**About this exercise:** Return each line below holding the string "will".
(Entries provided)
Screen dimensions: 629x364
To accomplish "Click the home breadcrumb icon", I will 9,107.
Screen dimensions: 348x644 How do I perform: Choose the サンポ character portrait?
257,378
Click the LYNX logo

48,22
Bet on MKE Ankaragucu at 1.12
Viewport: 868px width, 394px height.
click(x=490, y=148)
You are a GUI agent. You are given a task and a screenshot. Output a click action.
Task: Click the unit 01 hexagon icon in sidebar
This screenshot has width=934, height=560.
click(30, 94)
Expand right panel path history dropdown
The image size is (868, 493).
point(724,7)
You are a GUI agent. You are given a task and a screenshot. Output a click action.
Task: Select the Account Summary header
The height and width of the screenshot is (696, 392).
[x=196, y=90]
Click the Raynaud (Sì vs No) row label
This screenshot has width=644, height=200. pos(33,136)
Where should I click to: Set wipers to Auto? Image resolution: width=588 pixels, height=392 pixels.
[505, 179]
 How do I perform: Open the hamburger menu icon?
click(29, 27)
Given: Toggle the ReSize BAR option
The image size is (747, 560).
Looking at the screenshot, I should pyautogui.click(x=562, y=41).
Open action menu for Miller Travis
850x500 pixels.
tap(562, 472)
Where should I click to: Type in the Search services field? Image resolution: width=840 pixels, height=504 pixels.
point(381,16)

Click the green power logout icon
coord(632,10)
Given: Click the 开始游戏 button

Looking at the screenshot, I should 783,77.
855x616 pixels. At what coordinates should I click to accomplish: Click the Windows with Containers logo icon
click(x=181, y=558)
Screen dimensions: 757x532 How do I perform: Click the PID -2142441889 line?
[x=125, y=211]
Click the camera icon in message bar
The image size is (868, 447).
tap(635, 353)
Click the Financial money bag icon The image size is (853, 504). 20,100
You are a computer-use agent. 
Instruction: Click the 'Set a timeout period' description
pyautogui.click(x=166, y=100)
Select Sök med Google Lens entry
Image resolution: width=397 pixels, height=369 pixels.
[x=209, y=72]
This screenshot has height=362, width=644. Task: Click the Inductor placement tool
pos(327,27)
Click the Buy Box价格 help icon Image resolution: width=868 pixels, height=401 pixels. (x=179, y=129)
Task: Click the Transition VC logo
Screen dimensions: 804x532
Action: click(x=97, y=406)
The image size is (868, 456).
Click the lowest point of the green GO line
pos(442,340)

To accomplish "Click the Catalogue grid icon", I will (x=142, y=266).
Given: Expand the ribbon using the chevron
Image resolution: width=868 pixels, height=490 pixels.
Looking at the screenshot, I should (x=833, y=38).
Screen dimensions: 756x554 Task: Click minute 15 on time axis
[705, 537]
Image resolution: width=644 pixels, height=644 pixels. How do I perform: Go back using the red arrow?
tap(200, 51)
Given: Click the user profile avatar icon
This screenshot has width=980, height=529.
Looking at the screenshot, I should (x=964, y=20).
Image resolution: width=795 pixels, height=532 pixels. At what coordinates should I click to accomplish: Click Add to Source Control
(End Entries provided)
**Problem solution:**
To accomplish "Click the home breadcrumb icon", I will 9,107.
To accomplish "Click the Catalogue grid icon", I will (x=142, y=266).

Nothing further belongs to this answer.